About the Water Trail
The Northeast Indiana Water Trails has over 566 miles of flowing water running through 10 counties; 25 villages, towns, and cities, and 34 public parks and nature preserves on 14 different waterways in three different watersheds. The Water Trails in NE Indiana flow through a myriad of landscapes, with flat land shaped by the last glaciation and rolling hills where the glaciers paused before moving on. The rivers and creeks are as diverse as the landscape with cold water and warm water fisheries, fast moving currents after a rain event to the even flow of the St. Joseph River, and crystal clear waters like seen on the Fawn River and the brown waters of the clay bottom Maumee. Take a moment to appreciate the diversity of NE Indiana and the NEI Water Trails.
The NEI Water Trails are typically accessible to everyone, even the novice, due to the flat stretches of water available on our fairly slow moving waters in NE Indiana. Our rivers and creeks can be rated as a Class A (waterway with no perceptible movement) to a Class II (Moderate. Medium-quick water; Best handled by intermediates who can maneuver watercraft) after a heavy rain. However, in general, our waterways can be ranked as a Class I (Easy. Smooth water. The most difficult problems might arise when paddling around bridges and other obvious obstructions) and are typically accessible to anyone. Always be aware of snags, large rocks, and shallow areas as you traverse the Water Trails.

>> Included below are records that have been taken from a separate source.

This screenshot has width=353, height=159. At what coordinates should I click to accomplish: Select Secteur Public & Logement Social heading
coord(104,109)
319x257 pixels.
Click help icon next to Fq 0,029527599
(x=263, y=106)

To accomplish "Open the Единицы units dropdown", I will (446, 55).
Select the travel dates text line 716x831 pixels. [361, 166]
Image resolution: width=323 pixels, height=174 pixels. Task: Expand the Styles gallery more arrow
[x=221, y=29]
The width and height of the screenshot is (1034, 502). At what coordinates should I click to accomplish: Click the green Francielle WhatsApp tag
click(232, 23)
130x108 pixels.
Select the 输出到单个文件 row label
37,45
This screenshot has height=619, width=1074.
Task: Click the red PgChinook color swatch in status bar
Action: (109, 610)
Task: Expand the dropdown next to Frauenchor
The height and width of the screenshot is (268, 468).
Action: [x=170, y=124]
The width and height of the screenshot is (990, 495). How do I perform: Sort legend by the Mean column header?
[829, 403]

There are only three rivers in Indiana given the Scenic River designation by the State and one is located in NE Indiana. The Cedar Creek was included in the Indiana Natural, Scenic, and Recreational River system from Co. Line Road at river mile 13.7 to the confluence with the St. Joseph River in 1975. It is virtually untouched which allows it to have prime riparian habitat for wildlife and birds, but it also gets blocked with log jams. While it is a beautiful paddle, your best bet is to access it from the St. Joseph and paddle upstream to the log jam around Co. Line Road and float back to the put in. However, due to it being a natural and virtually untouched area, the creek changes constantly as new logs fall, or old ones get swept down stream. Be prepared for the potential changes when paddling the beautiful Cedar Creek.

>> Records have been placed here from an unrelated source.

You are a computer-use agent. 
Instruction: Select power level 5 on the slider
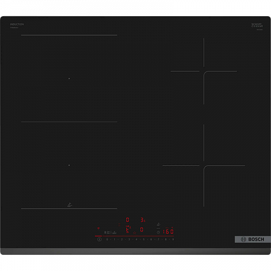tap(144, 240)
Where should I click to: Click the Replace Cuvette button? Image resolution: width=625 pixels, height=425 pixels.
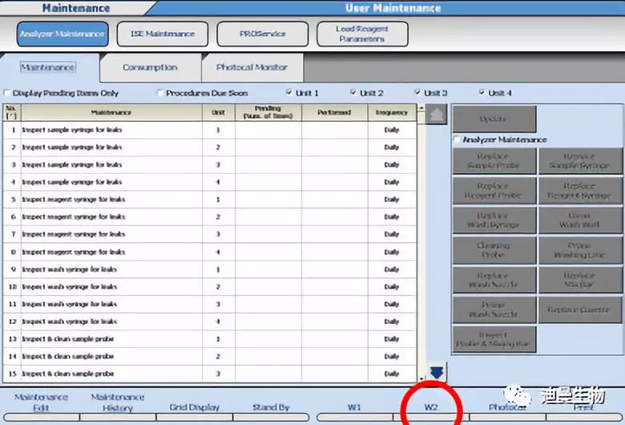(x=578, y=310)
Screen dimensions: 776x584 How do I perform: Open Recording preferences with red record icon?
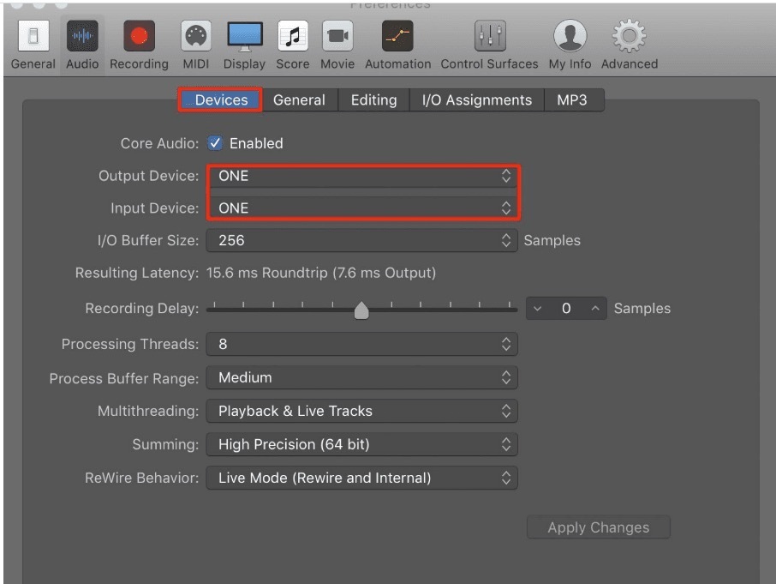point(139,36)
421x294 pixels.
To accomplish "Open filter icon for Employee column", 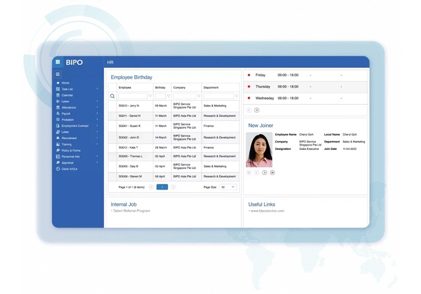I will pyautogui.click(x=150, y=97).
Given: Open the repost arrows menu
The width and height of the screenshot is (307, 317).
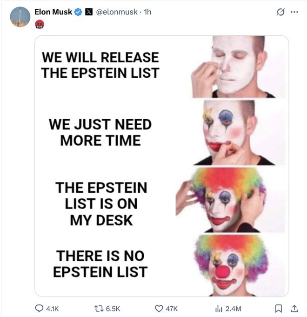Looking at the screenshot, I should point(99,308).
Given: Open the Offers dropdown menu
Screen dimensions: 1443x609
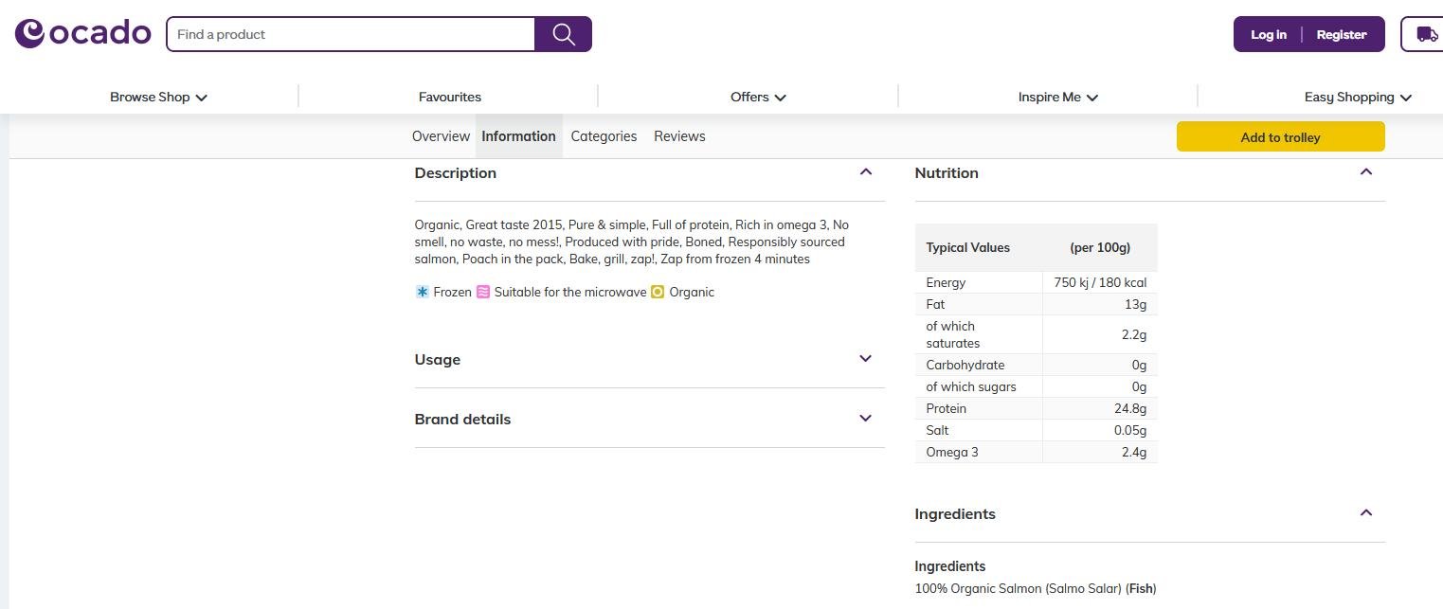Looking at the screenshot, I should 758,97.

The Maumee River, east of the State line is also designated a Recreational River by the State of Ohio. It is a beautiful paddle traveling through farm land, rural communities, and small towns and cities. The Maumee River gets much wider and offers a more technical paddle past Defiance Ohio. We recommend you check out the Maumee River Water Trail website.
You will find an assortment of fish in all the NE Indiana rivers including Crappie, Smallmouth Bass, Catfish, and even Walleye! Learn more under the fishing tab.
Paddlers may have to portage around fallen logs, snags, or jams on occasion, especially in the smaller waterways like Cedar Creek and Little River. However, on the NE Indiana Water Trails there are three (3) dams, thirteen (13) intact low head dams, two (2) partial low head dams, and three (3) which have been removed, though remnants of the dams may be present and pose a potential risk in which you may need to portage around. NEVER attempt to go over a low head dam…they are called “Killing Machines” for a reason. Always portage if possible, if a portage is not possible then turn your boat around. The IN Department of Natural Resources is continuously working to update their Low Head Dam map which can be found here. We also try to keep our map as up to date as possible though it is always a good idea to check the DNR map prior to traversing any new waterway.